In furtherance of this mission, one of our objectives, which again is particularly relevant to the ongoing support of the LOF, is: “To work towards the improvement and, where, applicable, the standardization of contracts and other documentation relevant to the Marine Salvage industry.”

Because of the breadth of our membership, we can consider ourselves the primary advocate for the salvage industry in our part of the world, Members are listed on our website, www.americansalvage.org.

We fully concur with the view that closure of the Lloyd’s Salvage Branch will negatively affect Lloyd’s Standard Form of Salvage Agreement (Lloyd’s Open Form – LOF) in substantial ways because the contract will no longer enjoy the support and expertise found within the Lloyd’s Salvage Arbitration Branch, and the association with Lloyd’s.
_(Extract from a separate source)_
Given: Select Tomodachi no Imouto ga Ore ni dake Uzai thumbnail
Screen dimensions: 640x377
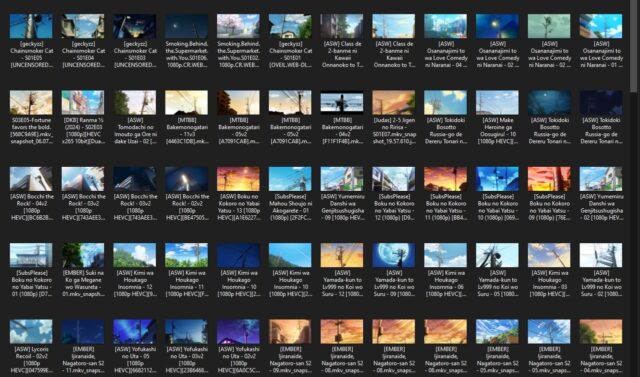Looking at the screenshot, I should point(135,102).
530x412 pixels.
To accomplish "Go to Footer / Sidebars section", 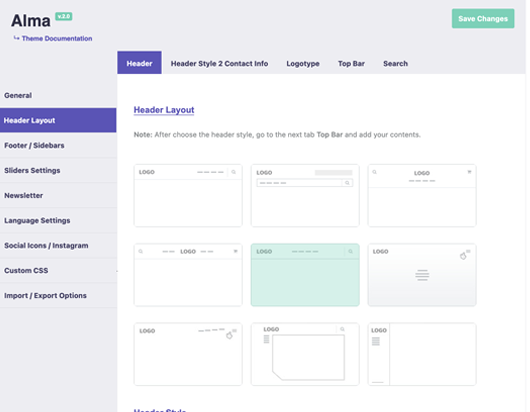I will (x=58, y=145).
Our members operate as main contractors in marine salvage cases globally and greatly value the LOF. We believe that to discontinue the support and endorsement of Lloyd’s for LOF would have a serious impact on safety at sea and a potentially significant impact on the environment as well as the possibility of catastrophic losses to communities reliant on the sea for their livelihoods. There would be increased danger to seafarers and an inevitable increase in loss of property such as hull, cargo, and in businesses affected ashore.

The Lloyd’s Open Form has had a truly global, recognizable identity in the maritime sector for more than 100 years and is the “contract of choice” for emergency response where those at sea face imminent peril. It was designed by Lloyd’s insurance market specifically for the benefit of the market and its success is based on worldwide understanding and acceptance of it by shipowners, insurers, and salvors as the “go to” contract. Moreover, the LOF has remained relevant over this long period of time because Lloyd’s has exercised great vigilance in making sure that the form agreement is amended in a timely way to reflect the changing circumstances under which salvors carry out their work. Witness the advent of SCOPIC when environmental concerns began to play an ever-greater role in the efforts required of salvors. The ongoing acceptance and vitality of this contract form should not be left to wither on the vine.
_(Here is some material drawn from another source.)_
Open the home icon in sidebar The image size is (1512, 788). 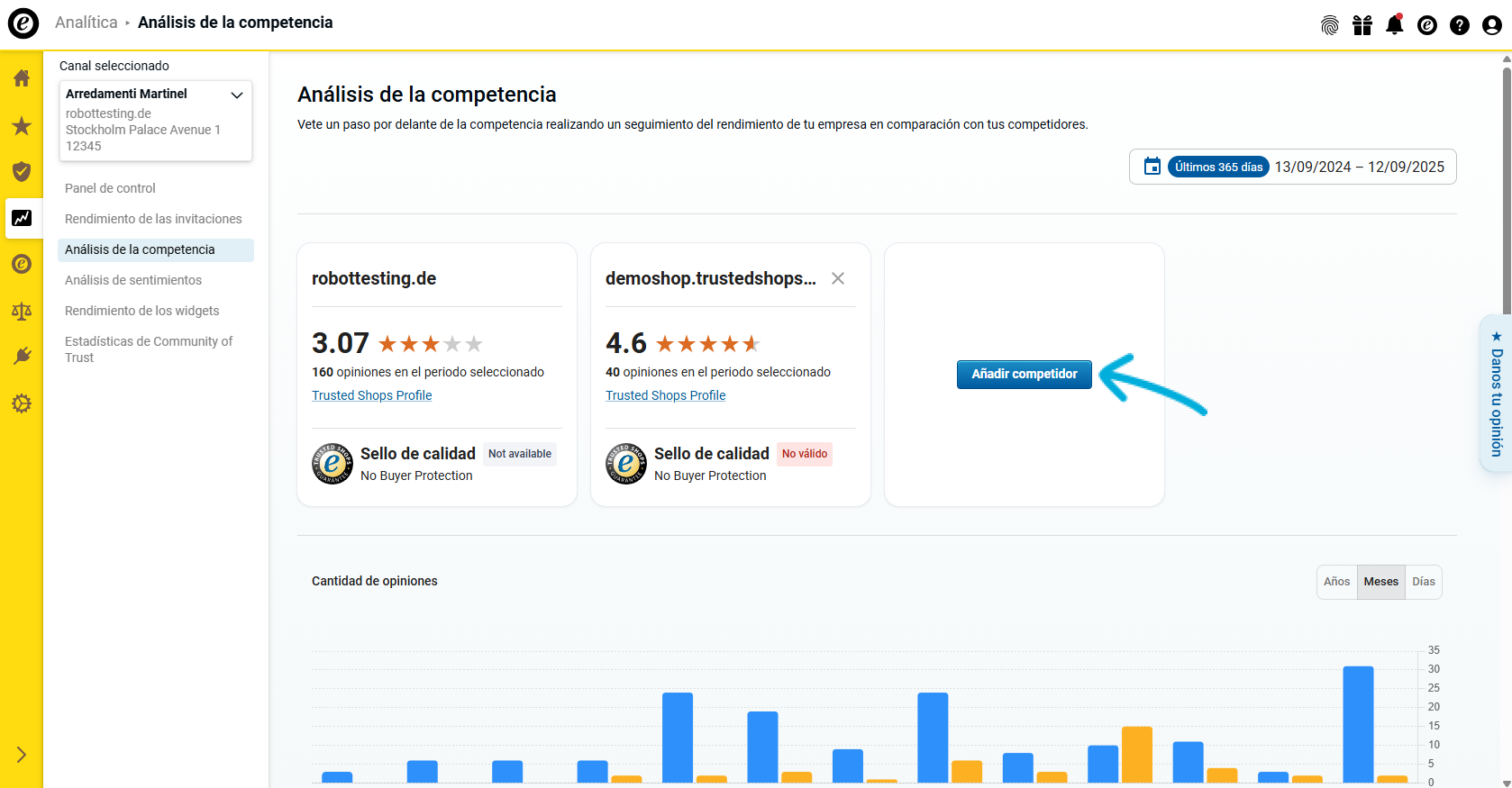pyautogui.click(x=22, y=78)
The marine business of Lloyd’s may have diminished over the years but, at the same time, values of ship, cargo, and bunkers - and importantly the complexity of many cases - has increased significantly. Indeed, over the past 10 years, the average total salved values of ISU members’ LOF cases is more than US$1 billion each year. This increasing complexity of salvage work requires equal sophistication on the part of the salvors and the structure supporting them. Against this background, the knowledge and support behind LOF should not be put to pasture. And, of course, there can also be much greater financial exposure beyond the immediate casualty, as the world saw clearly in the recent case of the containership Ever Given, grounded in the Suez Canal, and refloated by an ASA general member and ISU member company, which disrupted trade globally. Successful salvage mitigates those losses as well.

We, and other ISU members, have been tireless in our support for Lloyd’s and the use of Lloyd’s Open Form. We urge you to continue to provide the services of the Lloyd’s Salvage Arbitration Branch and support for Lloyd’s Open Form because the entirety of the global shipping emergency response industry is based upon, and relies upon LOF.

We recognize that Lloyd’s must be mindful of costs and that the use of LOF has declined. We also know that history alone fails to provide enough reason for persisting with an activity that otherwise cannot stand on its own. However, LOF retains its vitality and place in the world of salvage, and the implications for the shipping industry, coastal states, local and international business, and loss prevention if Lloyd’s withdraws of its support would go far beyond the place of the LSAB within Lloyd’s.

The association with Lloyd’s - a world-scale insurance market and a brand trusted implicitly by all connected with shipping - assures the fairness and integrity of Lloyd’s Open Form contract and cannot be replaced.

In closing, the American Salvage Association, and its members, urge you to strongly reconsider the closure of the LSAB.